__Preguntas por responder__.
A - Imprime del texto sobre la desconfianza en México el tramo que comienza en las palabras "Con el tiempo, nuestra" y termina después de "en el país.".
B - Responde con base en el texto sobre la desconfianza en México:
(i) ¿Qué enfermedad nacional se diagnosticaría?
(ii) ¿Qué hacían los padres cuando las autoridades hacendarias aseguraban que el precio de los combustibles no subiría?
(iii) ¿Tras cuántos años se produjo el regreso del PRI?

__Fragmento seleccionado__.
◆ ◆ ◆ ◆ ◆ ◆ ◆

Si tuviéramos que diagnosticar una enfermedad nacional, ésa sería la falta de confianza. Sea en nuestras instituciones, en las autoridades, en muchas normas e incluso hasta entre nosotros, la desconfianza es el mal actual de nuestra sociedad.
Han sido décadas de malas administraciones, corrupción, impunidad y falta de oportunidades, que provocaron nuestro escepticismo generalizado; sin embargo, en una época en que la información viaja a una velocidad nunca antes vista, crear las condiciones necesarias para no confiar se ha vuelto relativamente sencillo.
Y mucho más es una sociedad que aprendió a tomar con reservas todo lo que fuera o sonara a oficial. Sólo recordemos la costumbre que tuvieron nuestros padres de ir a llenar el tanque del automóvil a la gasolinería más cercana, cuando las autoridades hacendarias aseguraban que el precio de los combustibles no subiría. En las décadas de los 70 y 80, interpretar lo contrario a lo que el propio gobierno mexicano decía, se convirtió en una forma de anticipar las decisiones políticas y hasta las económicas.
Con el tiempo, nuestra joven democracia no cambió mucho en cuanto a la credibilidad de las instituciones se refiere. La transición de partido en el poder del año 2000 no trajo precisamente un mayor índice de confianza en el gobierno, y sí, un enorme desencanto con el sistema político prevaleciente. Los dos sexenios siguientes tampoco fortalecieron la transparencia o la forma de actuar de quienes estaban al mando y para la mitad de sexenio que marcó el regreso del PRI, luego de doce años, la mayoría de los mexicanos pasamos del hartazgo al pleno rechazo con el estado de las cosas en el país.
Llevamos menos de un mes con el nuevo gobierno en funciones y los retos que se avizoran para el futuro demuestran que la transformación de un sistema como el que teníamos (o tenemos) no será una tarea fácil. Mucho menos cuando los mensajes que empujan a nuestra división como sociedad se reproducen por miles, en especial en las redes sociales.

◆ ◆ ◆ ◆ ◆ ◆ ◆

__Datos proporcionados__.

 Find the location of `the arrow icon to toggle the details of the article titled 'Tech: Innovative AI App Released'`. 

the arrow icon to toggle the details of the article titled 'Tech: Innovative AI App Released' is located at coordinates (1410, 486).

◆ ◆ ◆ ◆ ◆ ◆ ◆

__Respuestas por número__.
A -
Con el tiempo, nuestra joven democracia no cambió mucho en cuanto a la credibilidad de las instituciones se refiere. La transición de partido en el poder del año 2000 no trajo precisamente un mayor índice de confianza en el gobierno, y sí, un enorme desencanto con el sistema político prevaleciente. Los dos sexenios siguientes tampoco fortalecieron la transparencia o la forma de actuar de quienes estaban al mando y para la mitad de sexenio que marcó el regreso del PRI, luego de doce años, la mayoría de los mexicanos pasamos del hartazgo al pleno rechazo con el estado de las cosas en el país.

B -
(i) La falta de confianza.
(ii) Iban a llenar el tanque del automóvil a la gasolinería más cercana.
(iii) Tras doce años.